Liegt in der gegenwärtigen Polarisierung auch die Chance, Positionen klar zu machen? Bei der Mehrheitsgesellschaft, sich zum Islam in Deutschland zu bekennen, und bei den Muslimen, ihr religiöses Verständnis zu klären?

Ein klares Jein, würde ich sagen. Bestimmte Dinge werden durch Pegida geklärt. So fürchterlich ich diese Aufmärsche finde, so großartig sind die Gegendemonstrationen: Ich komme gebürtig aus Köln und als ich am Montag das Bild der Altstadt im Dunkeln sah, dachte ich schon: Wahnsinn, dass so viele Leute gegen Pegida auf die Straße gehen. Liest man andererseits die neue Bertelsmann-Studie zu Muslimen in Deutschland, wird deutlich, dass es die sogenannten Bio-Deutschen sind, die sich zunehmend abschotten, während die Muslime ausgesprochen zufrieden mit diesem Staat sind. Sie haben mehr Vertrauen in Polizei und Justiz.

Das heißt, die Verunsicherung liegt bei den Bio-Deutschen?

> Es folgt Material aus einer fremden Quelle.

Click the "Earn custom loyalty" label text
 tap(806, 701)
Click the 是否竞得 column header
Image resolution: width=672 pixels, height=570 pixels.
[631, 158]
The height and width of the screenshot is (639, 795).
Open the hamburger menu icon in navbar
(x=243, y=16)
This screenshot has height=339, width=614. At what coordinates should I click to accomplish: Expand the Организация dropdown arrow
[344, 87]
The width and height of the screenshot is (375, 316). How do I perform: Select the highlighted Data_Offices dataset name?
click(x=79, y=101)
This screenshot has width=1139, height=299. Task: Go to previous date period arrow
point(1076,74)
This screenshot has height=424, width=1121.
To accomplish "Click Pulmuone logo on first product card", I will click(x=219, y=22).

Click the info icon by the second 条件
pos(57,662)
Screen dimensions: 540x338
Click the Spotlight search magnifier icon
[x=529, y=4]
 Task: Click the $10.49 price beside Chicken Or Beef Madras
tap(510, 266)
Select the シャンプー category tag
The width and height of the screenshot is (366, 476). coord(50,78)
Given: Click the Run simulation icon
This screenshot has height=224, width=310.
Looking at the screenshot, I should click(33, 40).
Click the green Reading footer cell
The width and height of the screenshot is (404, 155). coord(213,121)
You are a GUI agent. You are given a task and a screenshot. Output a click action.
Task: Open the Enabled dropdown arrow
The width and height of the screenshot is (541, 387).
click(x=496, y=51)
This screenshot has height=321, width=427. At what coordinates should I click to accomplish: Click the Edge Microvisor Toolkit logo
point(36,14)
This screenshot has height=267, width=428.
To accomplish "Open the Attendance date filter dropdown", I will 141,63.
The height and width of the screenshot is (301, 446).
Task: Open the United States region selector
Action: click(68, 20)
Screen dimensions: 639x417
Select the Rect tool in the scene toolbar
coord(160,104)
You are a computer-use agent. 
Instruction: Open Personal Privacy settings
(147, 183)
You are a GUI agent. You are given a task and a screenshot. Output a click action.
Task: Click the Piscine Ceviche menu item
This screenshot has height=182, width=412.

Natürlich sind auch all die jungen Muslime verunsichert, die offensichtlich verlorengegangen sind und bei denen man sich fragt: Warum hat es hier nicht geklappt? Warum schätzen es etwa diese jungen Frauen nicht, ein gleichberechtigtes Leben führen zu können und begeben sich lieber in den Irak, um sich dort verheiraten zu lassen?

Haben Sie eine Erklärung?

Zum Teil kann man es damit erklären, dass man selbst mit einem guten Abschluss mehr Probleme hat, eine Stelle oder eine Wohnung zu bekommen, wenn man Yüksel heißt und nicht Müller. Aber das kann nur ein Teil des Ganzen sein.

Das Verstörende ist doch, dass es zum Teil Leute mit guten beruflichen Perspektiven sind, die sich radikalisieren.

Die aber zum Teil das Gefühl haben: Egal, wie sehr sie sich anstrengen, sie gehören nicht richtig dazu. Das klingt blöde nach Opferdiskurs, aber es gibt Dinge, die immer wieder passieren: Leute, die einem sagen: „Sie sprechen aber gut Deutsch“ oder „Wann gehen Sie zurück?“. Vor 30 Jahren hätte man das verstanden, aber jetzt? Meine Mutter ist Deutsche, wir sind in der dritten Generation hier und als meine Tochter in der zweiten Klasse einen Lesewettbewerb gewonnen hat, sagten die Veranstalter: Wir finden es toll, dass ein Kind mit einem ausländischen Hintergrund gewonnen hat.

Und dabei ist es fatalerweise gut gemeint.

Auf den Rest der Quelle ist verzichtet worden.